Une tribune hors-sol
Il fallait bien La Croix pour le faire. Le 2 juin, une tribune signée par « quinze catholiques engagés » a dénoncé dans le quotidien non pas l’attaque de la procession mais la procession elle-même, ou plutôt « l’aberration spirituelle et politique » de leur démarche de prière. Les fidèles et le clergé attaqués lors de la procession n’auraient pas dû faire mémoire de ces prêtres tués en raison de « leur copinage avec la bourgeoisie capitaliste ». On reconnaît bien là le style fielleux de ce courant de pensée encore appelé « catho de gauche ». Un courant qui dénonce avec moult cris la politisation du christianisme par les courants identitaires tout en ne manquant pas une occasion de politiser le Christ pour en faire une sorte de passerelle entre le catholicisme et le marxisme. Au nom de la justice, ils déterrent des cadavres, au nom de l’idéologie, ils parodient l’Évangile. Pour eux, les pèlerins étaient les marchands du Temple et les manifestants grimés en communards des Christ à imiter. Totalement aveuglés par ce prisme déformant, ils en ont oublié l’essentiel : des curés, des vieillards et des familles ont été agressés par une foule grimaçante et avinée. Cette même foule qui n’a pas une once du courage des communards. Cette foule qui n’aurait pas fait la Commune car elle aurait fui Paris au premier bombardement, oubliant que ce qui a d’abord fait saigner les communards, c’était la défense de leur ville et de leur pays par une armée étrangère.

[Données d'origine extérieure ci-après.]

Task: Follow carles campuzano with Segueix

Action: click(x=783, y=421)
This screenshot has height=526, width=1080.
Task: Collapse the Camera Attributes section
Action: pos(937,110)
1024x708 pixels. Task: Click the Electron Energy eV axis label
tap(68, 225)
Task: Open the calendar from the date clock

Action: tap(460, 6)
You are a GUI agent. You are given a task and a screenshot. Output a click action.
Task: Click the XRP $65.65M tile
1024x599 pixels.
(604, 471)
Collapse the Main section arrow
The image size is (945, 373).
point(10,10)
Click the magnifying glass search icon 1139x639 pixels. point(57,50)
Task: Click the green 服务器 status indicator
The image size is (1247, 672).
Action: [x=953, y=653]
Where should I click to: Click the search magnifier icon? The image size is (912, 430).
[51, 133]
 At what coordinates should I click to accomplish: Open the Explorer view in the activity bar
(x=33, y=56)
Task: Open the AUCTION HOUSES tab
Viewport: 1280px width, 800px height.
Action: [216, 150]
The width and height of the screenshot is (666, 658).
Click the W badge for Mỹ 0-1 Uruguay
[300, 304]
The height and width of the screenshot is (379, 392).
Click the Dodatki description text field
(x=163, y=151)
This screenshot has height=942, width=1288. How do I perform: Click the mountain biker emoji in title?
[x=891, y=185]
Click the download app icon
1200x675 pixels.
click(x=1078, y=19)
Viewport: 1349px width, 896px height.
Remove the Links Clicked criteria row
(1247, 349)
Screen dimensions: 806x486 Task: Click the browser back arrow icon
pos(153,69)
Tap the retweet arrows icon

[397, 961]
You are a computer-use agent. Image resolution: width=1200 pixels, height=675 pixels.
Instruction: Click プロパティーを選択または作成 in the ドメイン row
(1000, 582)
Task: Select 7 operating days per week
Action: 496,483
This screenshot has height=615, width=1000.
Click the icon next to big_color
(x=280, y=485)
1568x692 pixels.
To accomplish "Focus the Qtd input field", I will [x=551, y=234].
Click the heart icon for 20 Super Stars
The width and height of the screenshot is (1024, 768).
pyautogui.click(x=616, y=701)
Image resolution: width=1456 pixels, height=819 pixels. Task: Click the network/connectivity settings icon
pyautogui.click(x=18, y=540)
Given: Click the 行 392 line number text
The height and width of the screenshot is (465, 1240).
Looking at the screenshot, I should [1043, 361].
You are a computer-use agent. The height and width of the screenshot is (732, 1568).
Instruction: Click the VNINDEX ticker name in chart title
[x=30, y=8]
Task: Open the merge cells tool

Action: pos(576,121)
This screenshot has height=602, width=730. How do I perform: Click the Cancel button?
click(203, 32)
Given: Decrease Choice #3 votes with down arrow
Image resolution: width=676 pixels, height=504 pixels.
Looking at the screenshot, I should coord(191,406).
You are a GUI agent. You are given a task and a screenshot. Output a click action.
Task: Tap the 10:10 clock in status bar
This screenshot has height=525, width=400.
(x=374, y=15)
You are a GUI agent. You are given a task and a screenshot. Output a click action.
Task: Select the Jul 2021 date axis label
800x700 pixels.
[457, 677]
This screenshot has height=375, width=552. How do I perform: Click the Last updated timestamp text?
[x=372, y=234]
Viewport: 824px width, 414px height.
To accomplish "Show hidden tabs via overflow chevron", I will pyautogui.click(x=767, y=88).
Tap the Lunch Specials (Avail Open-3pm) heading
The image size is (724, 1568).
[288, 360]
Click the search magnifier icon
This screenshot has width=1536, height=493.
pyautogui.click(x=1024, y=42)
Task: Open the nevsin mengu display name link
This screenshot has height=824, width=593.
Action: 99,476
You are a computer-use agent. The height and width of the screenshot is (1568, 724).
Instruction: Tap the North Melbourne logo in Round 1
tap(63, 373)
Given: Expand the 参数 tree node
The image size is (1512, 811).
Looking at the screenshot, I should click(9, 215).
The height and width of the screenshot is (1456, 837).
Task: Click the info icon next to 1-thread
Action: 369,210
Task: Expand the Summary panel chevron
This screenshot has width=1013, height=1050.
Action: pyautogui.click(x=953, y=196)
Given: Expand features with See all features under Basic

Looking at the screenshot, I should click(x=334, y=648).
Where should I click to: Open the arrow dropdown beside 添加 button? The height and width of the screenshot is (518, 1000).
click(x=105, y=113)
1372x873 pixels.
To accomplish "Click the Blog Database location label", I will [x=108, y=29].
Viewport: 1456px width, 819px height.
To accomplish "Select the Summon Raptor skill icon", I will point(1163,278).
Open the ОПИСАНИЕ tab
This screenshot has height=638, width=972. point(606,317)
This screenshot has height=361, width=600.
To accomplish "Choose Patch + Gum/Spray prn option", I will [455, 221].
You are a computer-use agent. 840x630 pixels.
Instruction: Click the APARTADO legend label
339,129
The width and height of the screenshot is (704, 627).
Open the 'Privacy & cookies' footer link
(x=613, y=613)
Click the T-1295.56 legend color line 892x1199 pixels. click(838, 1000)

Journaliste, la vérité et la réalité sont mon éthique, en tant que catholique, les pauvres et les faibles sont ma cause. Ce qui a animé les agresseurs de ce pèlerinage, c’était la haine. On peut la grimer en noble cause, reprocher aux victimes leur présence car, sans victime, point de coupable. On peut nier la réalité parce qu’elle ne colle pas avec son tropisme idéologique. Mais, alors, on devient un serviteur du mensonge.